══ Text

Impeachment: What You Want, What You Can Get, What Wins

President Donald Trump.

The Denver Post’s Justin Wingerter has a good write-up today on the views of Colorado Democrats on impeaching President Donald Trump following the release of a redacted version of Special Counsel Robert Mueller’s report–a report that is considerably worse for Trump after digestion than Attorney General William Barr led the nation to believe.

Despite this, most of the delegation agrees that the moment is not yet ripe to commence impeachment proceedings:

“The Mueller report details many instances in which President Trump actively attempted to interfere with the investigation into his campaign’s potentially treasonous ties with Russia,” said Rep. Diana DeGette, a Denver Democrat. “The president’s actions are clearly beneath the high personal, ethical and legal standards our founders envisioned in the executive branch, and, as such, constitute a prima facie case to trigger an impeachment investigation.”

…When asked if there is enough evidence in the redacted Mueller report to justify impeachment, Rep. Ed Perlmutter paused for seven seconds and sighed before answering. “My guess is, if we could see what’s been redacted, that there would be enough. [Pols emphasis] But I don’t know that because it’s been redacted,” he said, adding that there is “pretty damning” evidence Trump obstructed justice.

Perlmutter, a former critic of [House Speaker Nancy] Pelosi, largely agrees with her on the next steps for House Democrats: Further investigate alleged instances of wrongdoing by Trump and his campaign, such as a June 2016 meeting in Trump Tower, and only act on impeachment if new details come to light that warrant impeachment.

════
══ Stored data

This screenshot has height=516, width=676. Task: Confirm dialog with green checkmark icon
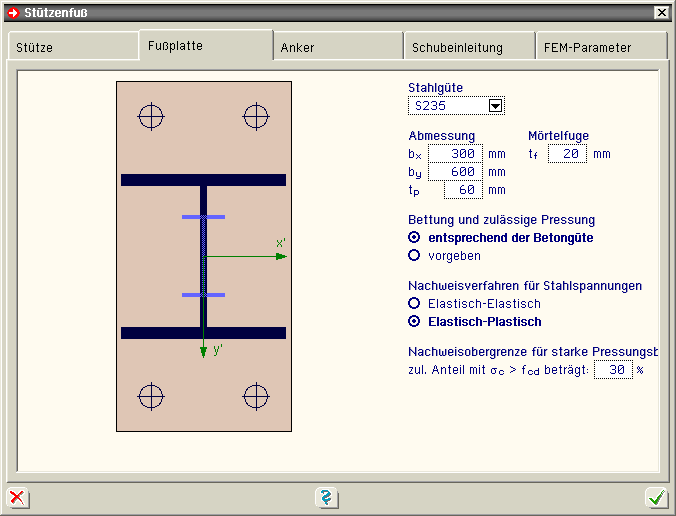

════

What the exercise asks — Write out the impeachment piece starting at "President Donald Trump." and ending at "nation to believe.", renaming "Donald Trump" to "Donald J. Trump" everywhere it appears.

Response for this exercise —
President Donald J. Trump.

The Denver Post’s Justin Wingerter has a good write-up today on the views of Colorado Democrats on impeaching President Donald J. Trump following the release of a redacted version of Special Counsel Robert Mueller’s report–a report that is considerably worse for Trump after digestion than Attorney General William Barr led the nation to believe.